What to do —
Copy the records starting at the line containing "Screen dimensions: 1322x896" and ending at the line containing "Action: pos(115,884)", swapping "taskbar item" for "taskbar button" and leaving everything else as it is.

Data listing —
◆ ◆ ◆
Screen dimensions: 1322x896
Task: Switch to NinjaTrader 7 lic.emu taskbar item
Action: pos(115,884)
◆ ◆ ◆
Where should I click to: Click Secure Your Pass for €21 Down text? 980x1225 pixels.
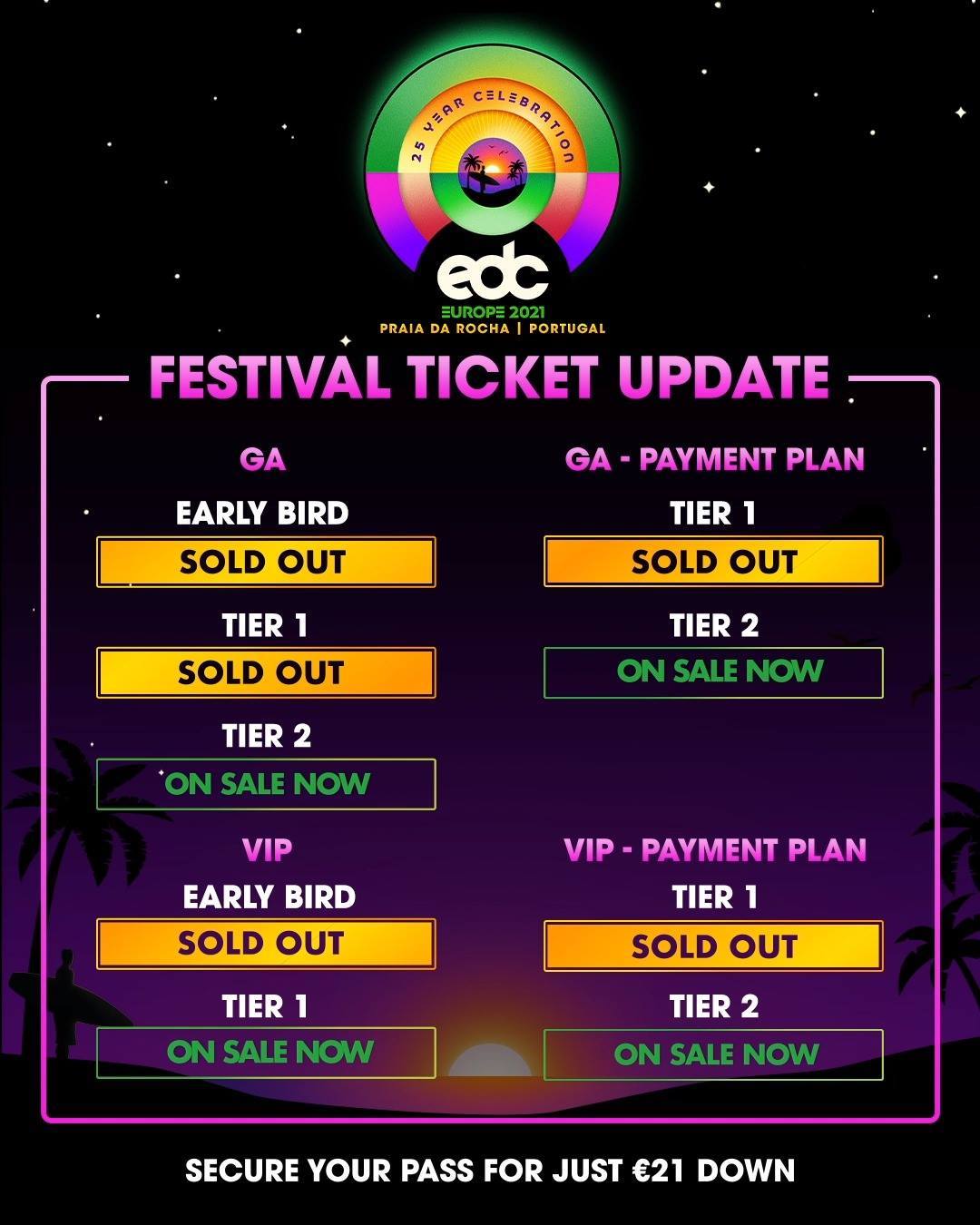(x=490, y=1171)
◆ ◆ ◆
Solution to this problem —
Screen dimensions: 1322x896
Task: Switch to NinjaTrader 7 lic.emu taskbar button
Action: pos(115,884)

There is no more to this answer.